# WC: Spain 71 - Yugoslavia 69



## oberon (Jun 13, 2002)

Great defensive game of Spain. Pau Gasol 25 points, 9 rebounds.

I can't find the boxscore. The official web doesn't work.

I'm sooooo happy!!!


----------



## robyg1974 (Jul 19, 2002)

God, we should've seen this coming, huh? Yugoslavia's players were obviously too busy thinking about their eventual potential matchup with the U.S., they overlooked Spain. WHY didn't we see this COMING, huh?

Of course, it's double-elimination, right? Two teams make it out of each bracket, and then the teams get re-seeded in a single-elimination bracket? Right?


----------



## JGKoblenz (Jul 19, 2002)

Wrong
3 teams out of each bracket...


----------



## Wilt_The_Stilt (Jun 7, 2002)

I am so glad Yugoslavia lost :yes:


----------



## harper time (Aug 24, 2002)

Yeah, I hate Yugoslabia since Vlade is on it. 

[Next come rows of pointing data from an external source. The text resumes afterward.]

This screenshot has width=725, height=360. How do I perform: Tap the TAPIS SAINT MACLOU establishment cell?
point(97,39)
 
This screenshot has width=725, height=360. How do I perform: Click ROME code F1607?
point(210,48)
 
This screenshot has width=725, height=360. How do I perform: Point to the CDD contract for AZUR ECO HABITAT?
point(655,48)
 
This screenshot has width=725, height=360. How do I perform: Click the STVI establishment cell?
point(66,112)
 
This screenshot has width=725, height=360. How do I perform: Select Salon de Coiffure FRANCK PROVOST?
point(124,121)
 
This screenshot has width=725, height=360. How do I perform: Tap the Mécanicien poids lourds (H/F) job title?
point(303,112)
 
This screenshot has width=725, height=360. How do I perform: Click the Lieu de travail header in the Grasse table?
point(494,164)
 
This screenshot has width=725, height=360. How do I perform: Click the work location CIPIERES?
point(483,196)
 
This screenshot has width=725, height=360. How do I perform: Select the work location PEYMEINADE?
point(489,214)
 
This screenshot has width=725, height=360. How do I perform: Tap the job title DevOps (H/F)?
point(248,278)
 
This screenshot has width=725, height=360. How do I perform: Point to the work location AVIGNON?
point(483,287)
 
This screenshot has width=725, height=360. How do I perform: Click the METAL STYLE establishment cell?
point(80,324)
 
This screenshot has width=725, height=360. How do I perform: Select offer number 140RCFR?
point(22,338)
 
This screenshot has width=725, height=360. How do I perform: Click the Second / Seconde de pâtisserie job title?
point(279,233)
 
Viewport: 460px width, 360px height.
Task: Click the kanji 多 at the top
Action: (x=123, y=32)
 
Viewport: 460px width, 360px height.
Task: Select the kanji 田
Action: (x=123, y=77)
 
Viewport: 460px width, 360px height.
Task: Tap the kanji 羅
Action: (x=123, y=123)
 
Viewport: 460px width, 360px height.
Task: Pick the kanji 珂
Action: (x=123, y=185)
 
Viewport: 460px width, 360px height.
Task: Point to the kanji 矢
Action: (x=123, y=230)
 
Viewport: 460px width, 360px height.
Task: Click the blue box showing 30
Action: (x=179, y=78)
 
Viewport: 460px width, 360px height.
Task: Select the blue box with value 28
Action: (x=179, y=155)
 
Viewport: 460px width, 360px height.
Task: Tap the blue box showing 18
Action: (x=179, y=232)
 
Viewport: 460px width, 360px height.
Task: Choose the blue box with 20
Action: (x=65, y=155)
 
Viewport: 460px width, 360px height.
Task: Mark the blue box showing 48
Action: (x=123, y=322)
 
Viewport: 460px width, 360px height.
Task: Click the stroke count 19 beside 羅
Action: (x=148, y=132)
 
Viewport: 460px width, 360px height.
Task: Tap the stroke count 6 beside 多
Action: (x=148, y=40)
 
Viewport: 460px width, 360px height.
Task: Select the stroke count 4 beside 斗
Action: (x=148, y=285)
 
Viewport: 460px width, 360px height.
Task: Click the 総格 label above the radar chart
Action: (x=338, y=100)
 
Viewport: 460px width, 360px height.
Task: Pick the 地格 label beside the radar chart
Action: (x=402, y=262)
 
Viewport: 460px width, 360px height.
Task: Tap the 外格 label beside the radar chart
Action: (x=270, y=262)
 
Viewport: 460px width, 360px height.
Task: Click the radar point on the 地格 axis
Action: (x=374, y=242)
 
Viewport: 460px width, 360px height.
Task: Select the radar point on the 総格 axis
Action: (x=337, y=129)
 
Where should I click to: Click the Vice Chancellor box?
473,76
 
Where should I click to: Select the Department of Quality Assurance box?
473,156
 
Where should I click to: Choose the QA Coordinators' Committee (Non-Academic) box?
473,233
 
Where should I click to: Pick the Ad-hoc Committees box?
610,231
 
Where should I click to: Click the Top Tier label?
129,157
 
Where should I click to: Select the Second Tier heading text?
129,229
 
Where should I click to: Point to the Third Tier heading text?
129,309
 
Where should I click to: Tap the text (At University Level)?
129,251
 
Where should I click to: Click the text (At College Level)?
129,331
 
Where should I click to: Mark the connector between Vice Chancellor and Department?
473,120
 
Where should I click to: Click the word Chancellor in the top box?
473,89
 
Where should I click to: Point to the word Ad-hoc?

Well, gracias Spain! :yes:


----------



## untitled (Jun 22, 2002)

here is a little article on the game. nice game played by both teams :yes: 

http://sports.yahoo.com/nba/news/ap/20020830/ap-spain-yugoslavia.html


----------



## SLiM9287 (Jul 2, 2002)

Is n e one watching the usa germany game iz the 3rd quarter tight now and its tied 67 all. I just turned on the tv expected to see a blow out.


----------



## GoCocs9188 (Jul 19, 2002)

USA team is really lucky to have Paul Pierce. He's taking over the game!


----------



## SLiM9287 (Jul 2, 2002)

LOL and the US wins by like 15 i think not positive


----------



## <<<D>>> (Jul 15, 2002)

> Originally posted by <b>harper time</b>!
> Yeah, I hate Yugoslabia since Vlade is on it.
> 
> Well, gracias Spain! :yes:



Yeah And Peja too


----------